# Extracto de la página:
▶

Cuando algunos especialistas en el Perú nos hemos preocupado por la democracia en los últimos años, a veces nos han faltado explicaciones más sencillas y limpias; olvidamos hacer recuerdo de que, si tanto golpeas a la democracia y a la política, lo terminarás también sintiendo en tu bolsillo. Hay evidencia empírica de que la democracia lo hace mejor que las autocracias y los populismos en términos económicos y políticos. Faltó también que los políticos comuniquen con simpleza, en tiempos de hastío y populistas, aquello que fue evidente para un recordado comando de campaña: “Es la economía, estúpido”. La famosa alocución atribuida a James Carville que supuso un giro en la estrategia de campaña de Bill Clinton, y que le permitió ganarle la elección a un popular George Bush, poniendo como centro de su campaña las preocupaciones cotidianas de los ciudadanos antes que complejas estrategias.
El Perú, durante muchos años, desde el retorno a la democracia en el 2001, ha gozado de ciclos de abundancia, de precios extraordinarios de minerales y de otras condiciones productivas que beneficiaron nuestra salud económica. La política podía ir mal, pero la economía parecía no contagiarse, la lógica de las cuerdas separadas era cuestionada en público y en muchos foros empresariales, pero, en la práctica, no hicimos nada por la política. El proceso de descentralización se iba desmoronando y los partidos políticos se iban extinguiendo, sin que hubiese un esfuerzo colectivo por devolverle la confianza al ciudadano en sus instituciones democráticas. En el camino, dimitimos de diversificar la economía, dimitimos de revitalizar el sistema de representación; y –de pronto– descubrimos que tantos años de haber descuidado la política podían –y no podía ser de otro modo– socavar las bases de nuestra economía.

◀

# Ejercicios:
• A. Copia textualmente del extracto todo lo que va desde "Cuando algunos especialistas" hasta "que complejas estrategias.".
• B. Según el extracto, ¿a quién se atribuye la frase "Es la economía, estúpido"?
Las entradas son material independiente del extracto.

# Datos registrados:

▶

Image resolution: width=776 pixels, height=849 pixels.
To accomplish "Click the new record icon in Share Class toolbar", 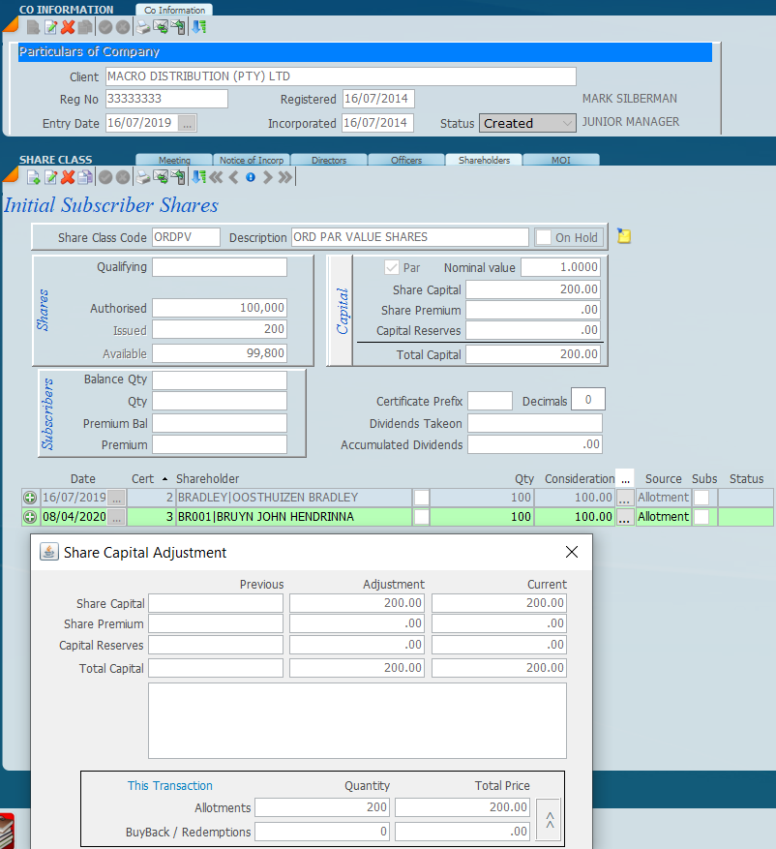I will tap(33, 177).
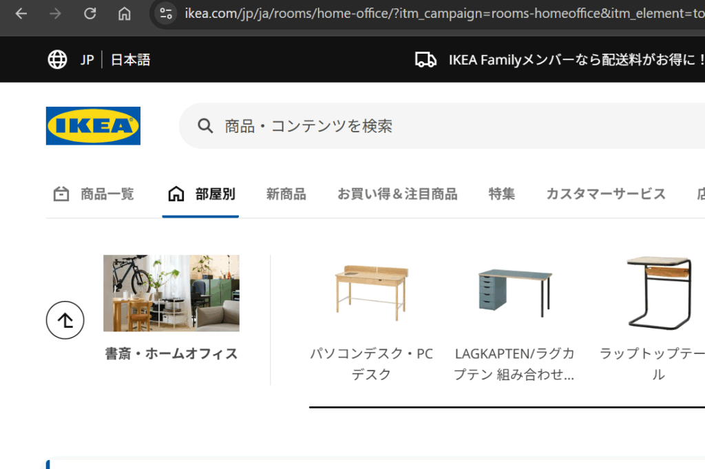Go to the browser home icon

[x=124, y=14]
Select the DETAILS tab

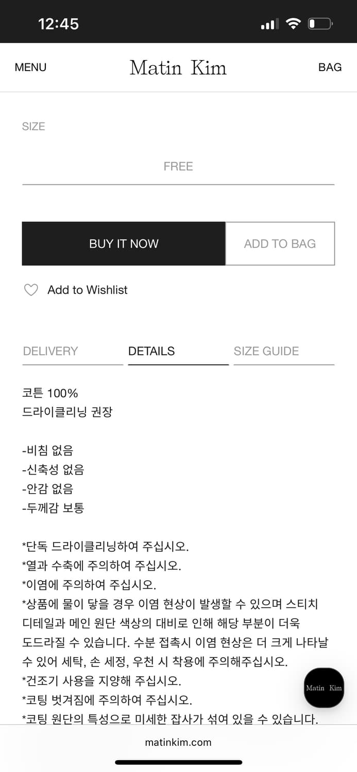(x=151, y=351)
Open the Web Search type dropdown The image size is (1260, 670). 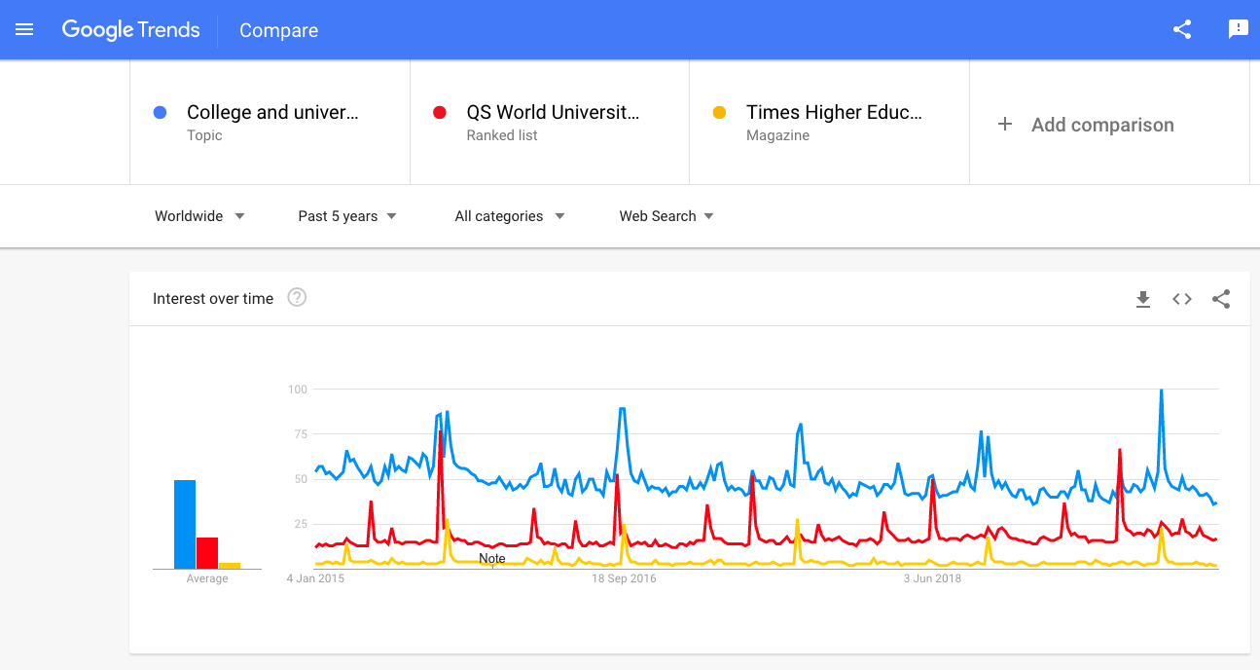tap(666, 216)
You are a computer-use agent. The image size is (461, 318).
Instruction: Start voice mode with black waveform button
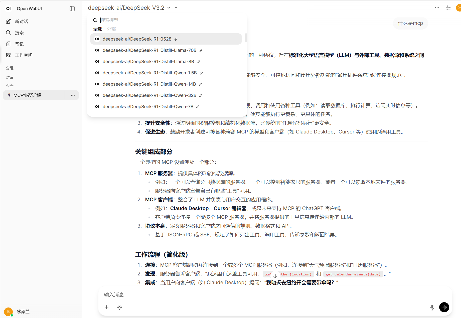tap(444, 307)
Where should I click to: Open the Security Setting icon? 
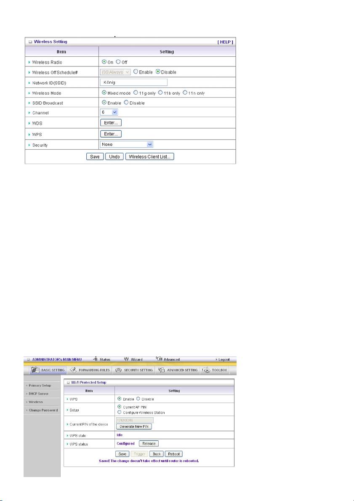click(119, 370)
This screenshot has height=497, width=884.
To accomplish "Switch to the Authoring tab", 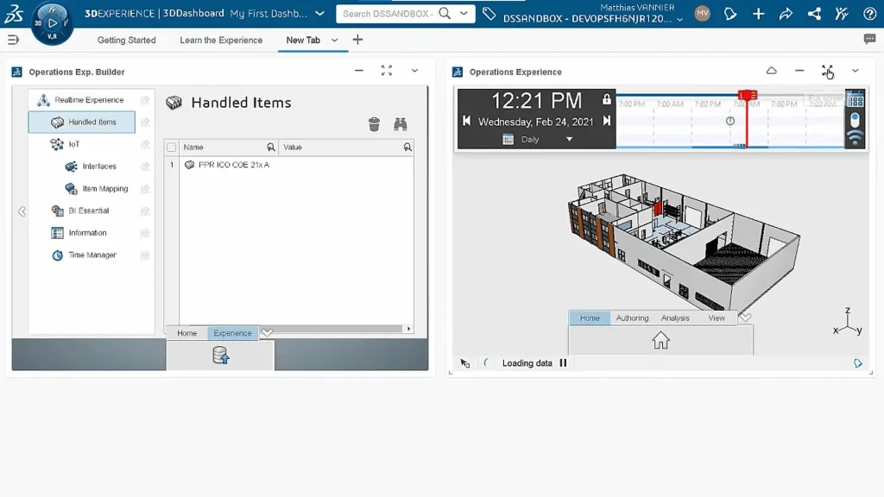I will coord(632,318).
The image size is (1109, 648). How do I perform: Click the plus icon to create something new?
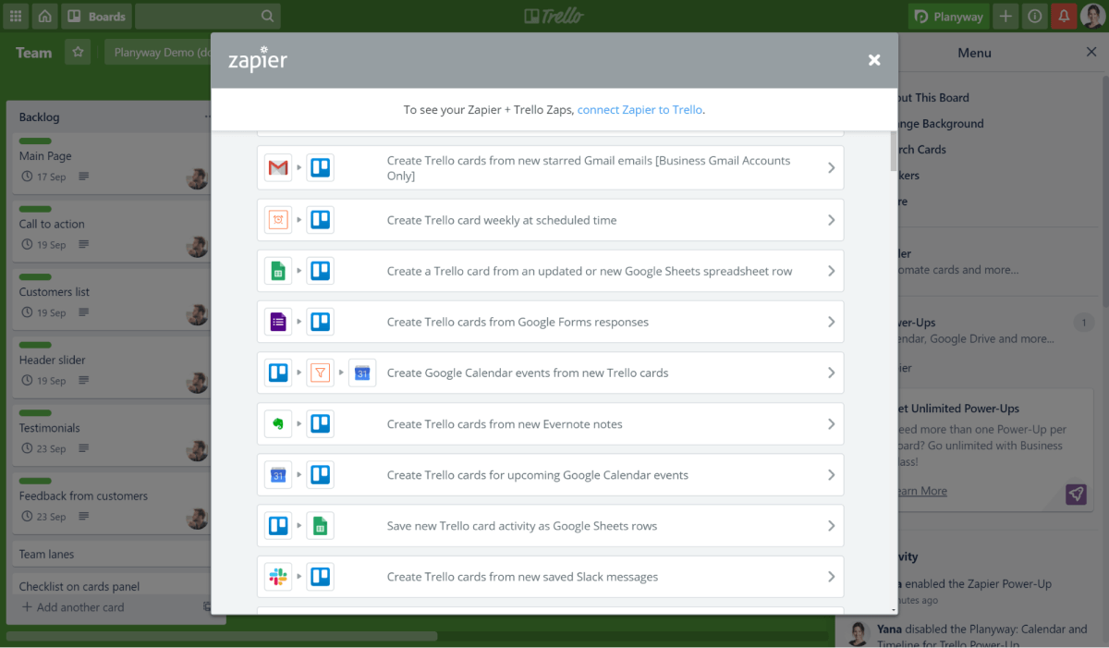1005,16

◀

# Respuestas por tarea:
• A.
Cuando algunos especialistas en el Perú nos hemos preocupado por la democracia en los últimos años, a veces nos han faltado explicaciones más sencillas y limpias; olvidamos hacer recuerdo de que, si tanto golpeas a la democracia y a la política, lo terminarás también sintiendo en tu bolsillo. Hay evidencia empírica de que la democracia lo hace mejor que las autocracias y los populismos en términos económicos y políticos. Faltó también que los políticos comuniquen con simpleza, en tiempos de hastío y populistas, aquello que fue evidente para un recordado comando de campaña: “Es la economía, estúpido”. La famosa alocución atribuida a James Carville que supuso un giro en la estrategia de campaña de Bill Clinton, y que le permitió ganarle la elección a un popular George Bush, poniendo como centro de su campaña las preocupaciones cotidianas de los ciudadanos antes que complejas estrategias.

• B. A James Carville.